Investors and security holders are urged to read the joint proxy statement/prospectus regarding the merger when it becomes available because it will contain important information. The joint proxy statement/prospectus will be filed with the Securities and Exchange Commission by Western Multiplex and Proxim. Investors and security holders may obtain a free copy of the joint proxy statement/prospectus (when it is available) and other documents filed by Proxim and Western Multiplex at the Commission's web site at www.sec.gov. The joint proxy statement/prospectus and these other documents may also be obtained for free from the parties.
Further Information
Western Multiplex will be filing with the SEC a registration statement on Form S-4 that will include a proxy statement/prospectus that will be mailed to Western Multiplex and Proxim stockholders. The registration statement and the proxy statement/prospectus will contain important information about Western Multiplex, Proxim, the merger, and related matters. Investors and security holders will be able to obtain free copies of these documents through the web site maintained by the U.S. Securities and Exchange Commission at http://www.sec.gov. In addition to the registration statement and the proxy statement/prospectus, Western Multiplex and Proxim file annual, quarterly, and special reports, proxy statements, and other information with the Securities and Exchange Commission. You may read and copy any reports, statements, and other information filed by Western Multiplex and Proxim at the SEC public reference rooms at 450 Fifth Street, N.W., Washington, D.C. 20549 or at the Commission's other public reference rooms in New York, New York, and Chicago, Illinois. Please call the Commission at 800-SEC-0330 for further information on public reference rooms. Western Multiplex’s and Proxim’s filings with the Commission are also available to the public from commercial document-retrieval services and the web site maintained by the Commission at http://www.sec.gov. The registration statement and proxy statement/prospectus and these other documents may also be obtained for free from the parties.

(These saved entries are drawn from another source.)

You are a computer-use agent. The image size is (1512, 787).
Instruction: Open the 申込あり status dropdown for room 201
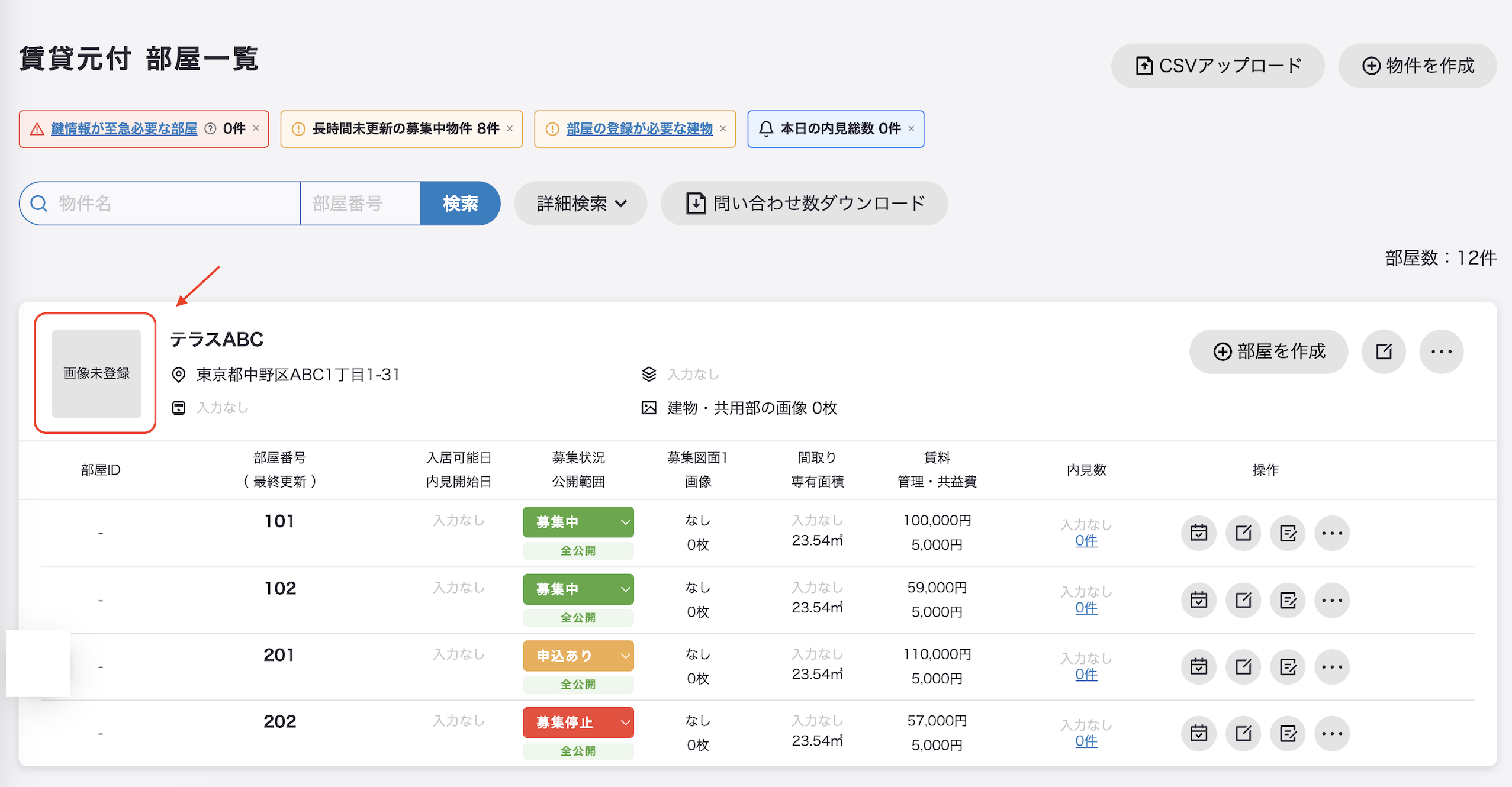578,656
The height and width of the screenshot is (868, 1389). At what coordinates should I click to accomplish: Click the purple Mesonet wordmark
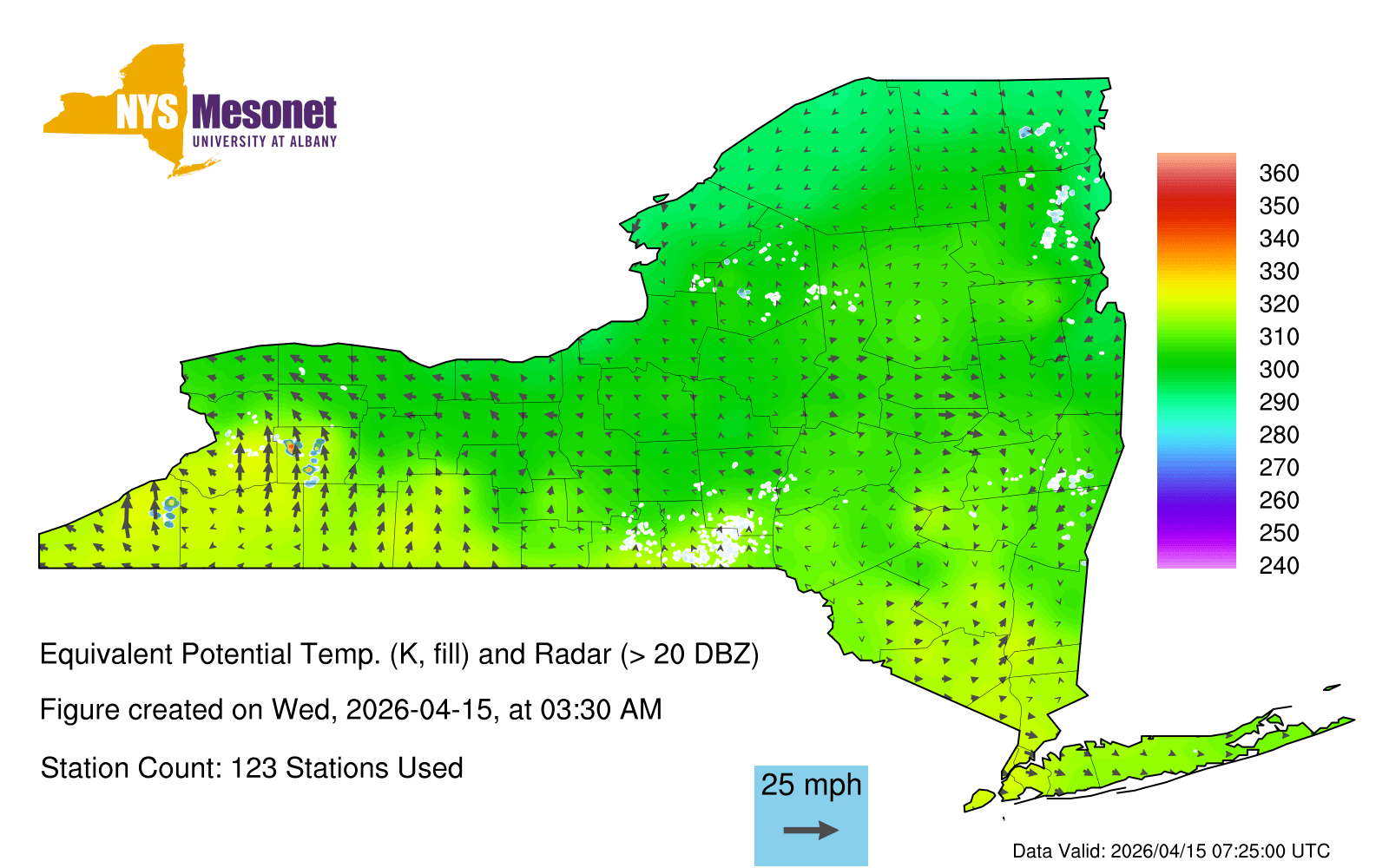coord(264,113)
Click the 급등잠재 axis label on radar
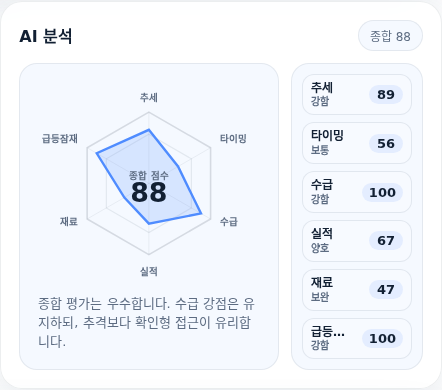Image resolution: width=442 pixels, height=390 pixels. pyautogui.click(x=60, y=138)
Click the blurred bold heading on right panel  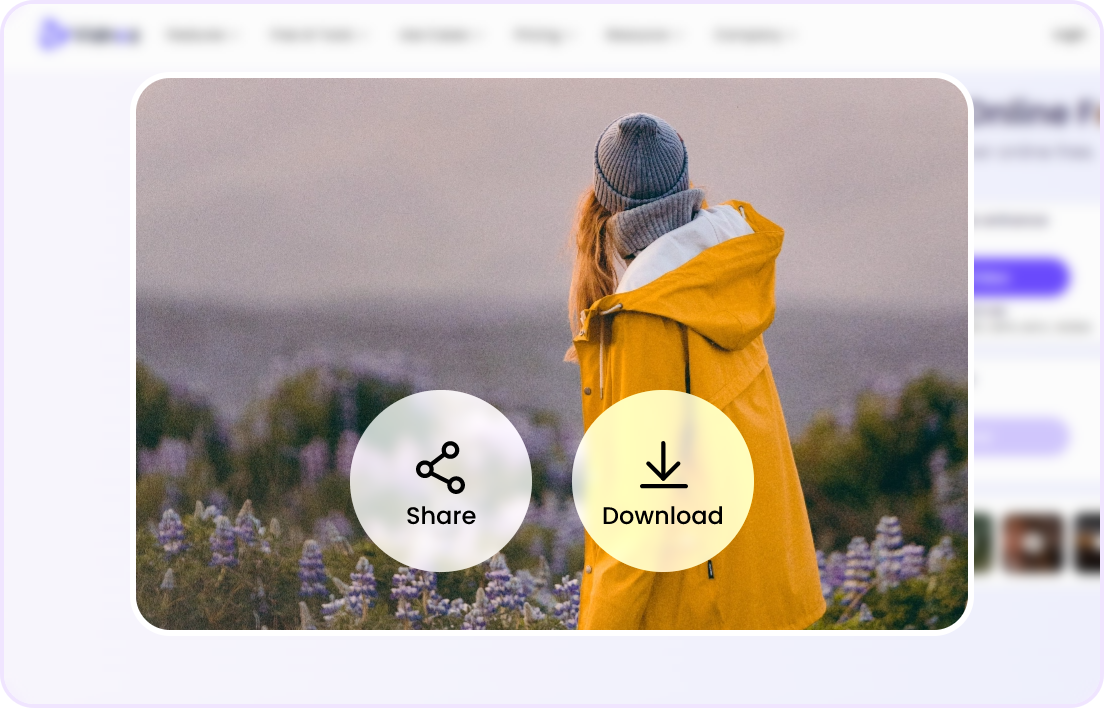pyautogui.click(x=1035, y=115)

Western Multiplex, Proxim and their respective directors and executive officers may be deemed to be participants in the solicitation of proxies from the security holders of Western Multiplex and Proxim in favor of the merger. The directors and executive officers of Western Multiplex and their beneficial ownership of Western Multiplex common stock are set forth in the proxy statement for the 2001 annual meeting of Western Multiplex. You may obtain that proxy statement free of charge at the SEC's website, www.sec.gov. The directors and executive officers of Proxim and their beneficial ownership of Proxim common stock are set forth in the proxy statement for the 2001 annual meeting of Western Multiplex. In addition, David King has entered into an employment agreement with Western Multiplex, and, upon completion of the merger, certain directors of Western Multiplex and Proxim will become directors of the combined company. Security holders of Western Multiplex and Proxim may obtain additional information regarding the interests of the foregoing people by reading the proxy statement/prospectus when it becomes available.